We should first explain what brush plating is. There are a couple of ways that metals can be plated with a coating material, often another metal (think of a gold-plated ring that is copper on the inside). First, there is immersion plating, the standard and older method. The object to be plated is immersed in a solution containing the plating metal. This method is great for getting the plating metal (such as gold) in all the tiny cracks and crevices of the object being plated, and to cover it uniformly. There are some drawbacks to this method of plating, though: you can’t be very precise with spot-plating, and you can’t plate a very large object.

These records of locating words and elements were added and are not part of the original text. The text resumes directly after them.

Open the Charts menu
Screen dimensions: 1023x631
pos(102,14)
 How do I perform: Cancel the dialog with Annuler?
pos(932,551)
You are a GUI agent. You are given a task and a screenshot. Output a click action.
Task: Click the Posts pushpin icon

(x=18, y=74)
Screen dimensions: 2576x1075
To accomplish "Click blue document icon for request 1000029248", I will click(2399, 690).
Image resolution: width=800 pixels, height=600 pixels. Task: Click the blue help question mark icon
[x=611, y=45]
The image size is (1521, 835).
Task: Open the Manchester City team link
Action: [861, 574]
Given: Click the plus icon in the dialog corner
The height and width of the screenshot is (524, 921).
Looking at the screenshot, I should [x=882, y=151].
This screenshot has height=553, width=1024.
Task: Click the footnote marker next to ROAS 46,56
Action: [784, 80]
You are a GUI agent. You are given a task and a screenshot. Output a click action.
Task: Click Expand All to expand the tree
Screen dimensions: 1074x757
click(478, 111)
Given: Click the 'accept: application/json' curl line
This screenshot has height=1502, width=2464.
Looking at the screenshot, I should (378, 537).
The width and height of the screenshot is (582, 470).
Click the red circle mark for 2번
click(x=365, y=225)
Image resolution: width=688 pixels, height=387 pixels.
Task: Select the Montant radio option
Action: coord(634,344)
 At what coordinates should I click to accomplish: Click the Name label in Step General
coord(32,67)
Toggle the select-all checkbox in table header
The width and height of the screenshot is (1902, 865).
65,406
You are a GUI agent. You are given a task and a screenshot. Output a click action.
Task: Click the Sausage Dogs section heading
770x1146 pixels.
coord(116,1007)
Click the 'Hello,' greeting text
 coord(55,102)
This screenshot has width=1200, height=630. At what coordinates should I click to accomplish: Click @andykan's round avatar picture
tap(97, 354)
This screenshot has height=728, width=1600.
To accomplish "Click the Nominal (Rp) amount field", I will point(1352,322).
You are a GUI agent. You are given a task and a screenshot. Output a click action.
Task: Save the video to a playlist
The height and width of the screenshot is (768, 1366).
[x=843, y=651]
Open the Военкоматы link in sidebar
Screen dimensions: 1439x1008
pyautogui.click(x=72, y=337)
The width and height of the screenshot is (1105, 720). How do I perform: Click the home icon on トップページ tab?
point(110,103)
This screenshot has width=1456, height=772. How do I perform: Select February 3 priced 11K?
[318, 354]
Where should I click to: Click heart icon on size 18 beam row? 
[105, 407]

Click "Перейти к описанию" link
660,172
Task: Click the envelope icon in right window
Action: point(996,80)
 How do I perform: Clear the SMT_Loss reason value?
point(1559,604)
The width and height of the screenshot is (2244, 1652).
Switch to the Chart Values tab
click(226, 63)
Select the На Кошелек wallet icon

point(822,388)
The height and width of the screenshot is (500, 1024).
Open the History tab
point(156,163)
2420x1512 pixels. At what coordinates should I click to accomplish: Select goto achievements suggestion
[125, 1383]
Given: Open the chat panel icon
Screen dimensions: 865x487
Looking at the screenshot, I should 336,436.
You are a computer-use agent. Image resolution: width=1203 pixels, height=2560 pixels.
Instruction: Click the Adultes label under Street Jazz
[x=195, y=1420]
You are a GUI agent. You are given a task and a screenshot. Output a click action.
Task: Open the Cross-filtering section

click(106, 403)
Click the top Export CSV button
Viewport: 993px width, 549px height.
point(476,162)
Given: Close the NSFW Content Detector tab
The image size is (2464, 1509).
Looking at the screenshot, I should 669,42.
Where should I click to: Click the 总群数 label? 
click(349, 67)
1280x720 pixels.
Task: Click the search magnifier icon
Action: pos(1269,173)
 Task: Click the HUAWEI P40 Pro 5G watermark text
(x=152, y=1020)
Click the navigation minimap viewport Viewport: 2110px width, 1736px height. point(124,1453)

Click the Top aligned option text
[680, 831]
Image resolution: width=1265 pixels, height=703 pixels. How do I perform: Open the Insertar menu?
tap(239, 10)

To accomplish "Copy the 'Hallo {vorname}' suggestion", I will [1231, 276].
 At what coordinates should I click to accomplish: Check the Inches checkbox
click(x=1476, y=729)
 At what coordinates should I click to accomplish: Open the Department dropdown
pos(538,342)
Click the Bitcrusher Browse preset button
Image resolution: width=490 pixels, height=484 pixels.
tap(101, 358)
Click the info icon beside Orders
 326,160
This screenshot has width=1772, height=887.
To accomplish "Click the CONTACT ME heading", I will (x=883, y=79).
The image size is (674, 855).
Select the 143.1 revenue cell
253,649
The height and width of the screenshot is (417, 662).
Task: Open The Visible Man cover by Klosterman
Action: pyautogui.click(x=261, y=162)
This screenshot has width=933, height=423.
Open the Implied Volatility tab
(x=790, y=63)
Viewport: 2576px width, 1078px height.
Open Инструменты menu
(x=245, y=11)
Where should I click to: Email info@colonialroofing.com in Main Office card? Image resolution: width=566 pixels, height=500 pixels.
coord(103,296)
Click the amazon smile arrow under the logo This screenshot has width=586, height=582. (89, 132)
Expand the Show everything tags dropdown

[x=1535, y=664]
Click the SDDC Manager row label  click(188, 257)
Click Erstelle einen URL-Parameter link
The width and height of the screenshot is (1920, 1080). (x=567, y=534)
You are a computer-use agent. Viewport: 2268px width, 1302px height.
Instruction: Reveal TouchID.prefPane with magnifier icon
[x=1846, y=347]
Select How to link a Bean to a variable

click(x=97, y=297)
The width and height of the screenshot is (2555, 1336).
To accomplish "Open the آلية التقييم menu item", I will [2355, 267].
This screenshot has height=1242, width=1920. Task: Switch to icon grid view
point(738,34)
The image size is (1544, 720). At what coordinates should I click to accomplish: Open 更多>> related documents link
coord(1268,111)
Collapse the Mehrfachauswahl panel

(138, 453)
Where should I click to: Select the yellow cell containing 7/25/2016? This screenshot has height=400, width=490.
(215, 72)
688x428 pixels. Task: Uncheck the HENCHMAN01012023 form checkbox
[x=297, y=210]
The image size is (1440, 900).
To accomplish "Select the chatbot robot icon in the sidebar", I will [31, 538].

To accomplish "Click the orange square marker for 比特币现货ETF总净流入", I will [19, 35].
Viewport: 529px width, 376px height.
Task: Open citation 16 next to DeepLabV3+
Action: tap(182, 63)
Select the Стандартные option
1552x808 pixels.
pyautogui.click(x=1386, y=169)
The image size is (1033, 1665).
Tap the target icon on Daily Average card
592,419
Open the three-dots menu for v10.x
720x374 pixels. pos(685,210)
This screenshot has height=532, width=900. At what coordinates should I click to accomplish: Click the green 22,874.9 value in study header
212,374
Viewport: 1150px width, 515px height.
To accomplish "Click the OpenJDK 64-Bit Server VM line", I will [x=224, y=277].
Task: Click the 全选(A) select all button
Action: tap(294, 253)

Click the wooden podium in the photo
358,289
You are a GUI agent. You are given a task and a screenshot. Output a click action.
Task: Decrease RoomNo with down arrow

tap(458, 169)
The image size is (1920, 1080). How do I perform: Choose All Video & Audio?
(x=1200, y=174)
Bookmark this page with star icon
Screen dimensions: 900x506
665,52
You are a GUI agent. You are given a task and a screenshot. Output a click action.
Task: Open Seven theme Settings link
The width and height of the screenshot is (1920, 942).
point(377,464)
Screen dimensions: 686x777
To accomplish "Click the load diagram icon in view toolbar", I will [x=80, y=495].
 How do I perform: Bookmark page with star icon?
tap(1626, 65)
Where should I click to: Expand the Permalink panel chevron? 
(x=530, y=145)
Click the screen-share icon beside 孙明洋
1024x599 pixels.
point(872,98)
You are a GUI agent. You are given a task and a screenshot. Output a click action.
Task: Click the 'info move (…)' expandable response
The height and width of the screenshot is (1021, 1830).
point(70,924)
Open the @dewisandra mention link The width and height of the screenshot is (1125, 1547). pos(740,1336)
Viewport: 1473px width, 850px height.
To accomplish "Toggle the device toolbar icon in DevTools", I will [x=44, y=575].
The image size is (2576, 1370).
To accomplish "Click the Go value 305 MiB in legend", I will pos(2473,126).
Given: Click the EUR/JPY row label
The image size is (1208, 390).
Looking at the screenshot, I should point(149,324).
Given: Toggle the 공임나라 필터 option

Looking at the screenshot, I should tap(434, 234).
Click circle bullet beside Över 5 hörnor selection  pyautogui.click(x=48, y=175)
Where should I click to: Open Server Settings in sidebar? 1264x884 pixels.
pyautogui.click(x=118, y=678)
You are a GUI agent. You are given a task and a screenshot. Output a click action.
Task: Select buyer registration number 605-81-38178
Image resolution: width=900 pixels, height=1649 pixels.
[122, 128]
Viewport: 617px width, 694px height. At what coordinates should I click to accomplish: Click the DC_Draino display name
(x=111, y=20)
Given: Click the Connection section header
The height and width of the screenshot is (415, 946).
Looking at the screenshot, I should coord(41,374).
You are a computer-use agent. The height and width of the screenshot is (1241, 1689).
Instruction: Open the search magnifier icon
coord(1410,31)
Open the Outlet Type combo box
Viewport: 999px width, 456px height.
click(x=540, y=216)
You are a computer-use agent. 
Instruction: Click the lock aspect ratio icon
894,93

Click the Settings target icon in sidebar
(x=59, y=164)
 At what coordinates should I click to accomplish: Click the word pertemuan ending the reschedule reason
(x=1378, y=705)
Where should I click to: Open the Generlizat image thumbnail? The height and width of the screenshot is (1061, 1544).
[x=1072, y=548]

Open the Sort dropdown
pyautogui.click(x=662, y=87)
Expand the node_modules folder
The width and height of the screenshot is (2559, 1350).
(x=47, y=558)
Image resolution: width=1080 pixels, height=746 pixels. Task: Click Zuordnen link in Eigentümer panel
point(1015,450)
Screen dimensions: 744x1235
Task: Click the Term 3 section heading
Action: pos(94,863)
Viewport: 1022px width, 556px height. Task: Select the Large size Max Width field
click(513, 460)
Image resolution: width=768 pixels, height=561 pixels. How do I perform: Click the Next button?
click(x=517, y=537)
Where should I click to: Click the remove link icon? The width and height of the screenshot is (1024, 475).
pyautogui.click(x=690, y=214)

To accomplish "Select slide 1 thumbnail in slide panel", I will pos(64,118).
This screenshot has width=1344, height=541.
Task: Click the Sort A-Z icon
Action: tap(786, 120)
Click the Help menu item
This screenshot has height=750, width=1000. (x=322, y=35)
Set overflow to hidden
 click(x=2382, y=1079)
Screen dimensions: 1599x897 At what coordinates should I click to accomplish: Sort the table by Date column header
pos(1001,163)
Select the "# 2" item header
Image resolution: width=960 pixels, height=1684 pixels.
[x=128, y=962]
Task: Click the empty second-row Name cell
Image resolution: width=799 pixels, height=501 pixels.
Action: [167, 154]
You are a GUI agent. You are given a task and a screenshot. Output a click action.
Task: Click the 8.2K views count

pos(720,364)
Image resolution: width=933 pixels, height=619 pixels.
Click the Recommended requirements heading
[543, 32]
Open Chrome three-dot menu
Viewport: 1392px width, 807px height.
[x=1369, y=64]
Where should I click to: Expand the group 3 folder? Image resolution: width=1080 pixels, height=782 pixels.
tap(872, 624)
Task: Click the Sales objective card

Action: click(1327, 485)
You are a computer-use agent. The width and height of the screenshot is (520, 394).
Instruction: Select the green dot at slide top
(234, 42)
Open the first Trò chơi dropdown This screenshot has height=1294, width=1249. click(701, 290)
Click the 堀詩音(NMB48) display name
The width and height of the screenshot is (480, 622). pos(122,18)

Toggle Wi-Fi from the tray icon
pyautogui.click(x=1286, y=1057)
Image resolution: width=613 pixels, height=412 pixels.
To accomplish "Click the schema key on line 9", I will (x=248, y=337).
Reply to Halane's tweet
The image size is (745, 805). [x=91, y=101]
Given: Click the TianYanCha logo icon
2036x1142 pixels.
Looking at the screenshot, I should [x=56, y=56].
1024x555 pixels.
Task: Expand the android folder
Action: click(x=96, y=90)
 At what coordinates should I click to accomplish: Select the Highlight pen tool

Brush plating (also called selective plating), on the other hand, uses an applicator hooked up to an electrical current to brush on the plating metal. The plating tool can be both large or small, depending on the size of the object to be plated and the level of precision of the plating. Often, people who brush plate objects do so for aesthetic purposes, but brush plating is also used to enhance the surface of brand new parts or to repair worn parts and surfaces. Our caller, we were surprised to find out, would be plating old artefacts. From old tooling to various artworks, the small shop is giving old, worn, rusted objects new life, mostly as decor items, but also, in some cases, as functional objects. Our large quantity of recyclable graphite material allowed us to offer this shop owner some pieces for free. He uses the graphite pieces as electrodes. Brush plating works by using a portable power pack to provide a current to a closed circuit created when the plating tool touches the object to be plated. The brush plating requires movement between the plating tool and the part. Because of that, the electrodes must come in various shapes and sizes based on the plating machine type, as well as the size and shape of the part to be plated. The pieces we gave him easily satisfied his requirements.
We like to think of what we did for this gentleman as recycling to recycle. We were happy to help out someone else who knows that there’s always something better to do with old objects and materials than throw them in a landfill.